Source material:
● ● ●

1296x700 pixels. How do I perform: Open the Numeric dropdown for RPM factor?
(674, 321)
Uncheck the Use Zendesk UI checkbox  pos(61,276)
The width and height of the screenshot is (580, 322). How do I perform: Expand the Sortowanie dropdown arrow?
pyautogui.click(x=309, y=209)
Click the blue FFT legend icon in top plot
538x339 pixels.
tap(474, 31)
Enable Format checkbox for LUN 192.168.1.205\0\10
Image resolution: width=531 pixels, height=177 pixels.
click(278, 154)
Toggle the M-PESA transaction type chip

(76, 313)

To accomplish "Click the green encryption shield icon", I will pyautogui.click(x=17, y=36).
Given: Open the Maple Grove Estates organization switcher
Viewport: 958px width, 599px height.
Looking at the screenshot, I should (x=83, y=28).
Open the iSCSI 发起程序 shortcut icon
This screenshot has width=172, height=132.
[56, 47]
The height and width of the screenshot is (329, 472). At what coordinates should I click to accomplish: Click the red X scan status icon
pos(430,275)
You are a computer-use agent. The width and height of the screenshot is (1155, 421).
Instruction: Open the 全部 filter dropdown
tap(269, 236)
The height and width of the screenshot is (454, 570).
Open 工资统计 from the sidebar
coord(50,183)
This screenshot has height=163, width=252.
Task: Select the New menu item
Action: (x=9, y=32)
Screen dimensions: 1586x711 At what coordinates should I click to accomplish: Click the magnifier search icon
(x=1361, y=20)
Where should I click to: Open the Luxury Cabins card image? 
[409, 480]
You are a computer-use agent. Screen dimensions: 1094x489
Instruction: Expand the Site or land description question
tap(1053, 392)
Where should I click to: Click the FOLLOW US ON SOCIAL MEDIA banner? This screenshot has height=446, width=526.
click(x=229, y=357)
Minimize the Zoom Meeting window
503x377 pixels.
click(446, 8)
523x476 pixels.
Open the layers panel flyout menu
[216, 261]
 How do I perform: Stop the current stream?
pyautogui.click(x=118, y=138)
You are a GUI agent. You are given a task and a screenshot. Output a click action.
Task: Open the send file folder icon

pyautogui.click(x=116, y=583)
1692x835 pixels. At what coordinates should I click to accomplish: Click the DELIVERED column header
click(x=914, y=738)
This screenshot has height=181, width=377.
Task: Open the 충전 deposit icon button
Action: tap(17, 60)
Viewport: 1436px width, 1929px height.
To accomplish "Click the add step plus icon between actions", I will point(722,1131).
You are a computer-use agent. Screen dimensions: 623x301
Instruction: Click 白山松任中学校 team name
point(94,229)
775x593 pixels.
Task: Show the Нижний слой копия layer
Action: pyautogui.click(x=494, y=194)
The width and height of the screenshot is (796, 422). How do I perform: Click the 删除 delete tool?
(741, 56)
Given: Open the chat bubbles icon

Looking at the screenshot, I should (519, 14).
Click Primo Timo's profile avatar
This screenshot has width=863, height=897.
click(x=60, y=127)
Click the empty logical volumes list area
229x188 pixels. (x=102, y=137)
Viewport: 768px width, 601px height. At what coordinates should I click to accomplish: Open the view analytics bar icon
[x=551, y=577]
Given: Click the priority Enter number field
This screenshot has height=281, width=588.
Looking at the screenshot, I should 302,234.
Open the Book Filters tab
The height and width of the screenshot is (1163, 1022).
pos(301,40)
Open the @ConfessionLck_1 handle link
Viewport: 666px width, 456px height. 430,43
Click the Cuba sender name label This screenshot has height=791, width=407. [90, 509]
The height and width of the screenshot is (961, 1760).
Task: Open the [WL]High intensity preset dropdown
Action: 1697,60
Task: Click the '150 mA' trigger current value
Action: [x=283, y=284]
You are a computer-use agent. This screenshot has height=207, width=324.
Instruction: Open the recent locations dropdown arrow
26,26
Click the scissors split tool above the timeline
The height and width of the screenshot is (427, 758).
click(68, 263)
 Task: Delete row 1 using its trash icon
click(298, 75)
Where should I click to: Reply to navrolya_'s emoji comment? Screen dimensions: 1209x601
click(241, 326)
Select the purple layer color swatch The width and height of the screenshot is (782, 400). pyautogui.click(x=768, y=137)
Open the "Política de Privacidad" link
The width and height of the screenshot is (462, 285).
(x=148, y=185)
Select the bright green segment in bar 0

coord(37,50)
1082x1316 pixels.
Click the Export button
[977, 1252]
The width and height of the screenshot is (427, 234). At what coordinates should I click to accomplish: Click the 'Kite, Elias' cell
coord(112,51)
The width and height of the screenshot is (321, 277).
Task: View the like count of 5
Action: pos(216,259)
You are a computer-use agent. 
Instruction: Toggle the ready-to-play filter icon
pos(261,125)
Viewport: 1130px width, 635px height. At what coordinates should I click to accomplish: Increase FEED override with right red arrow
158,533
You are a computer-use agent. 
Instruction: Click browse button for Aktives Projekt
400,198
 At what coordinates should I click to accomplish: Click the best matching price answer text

● ● ●

What to do: Counting only those lines of the data above where the word "agent" appears, give the number and nothing more.

Written answer: 7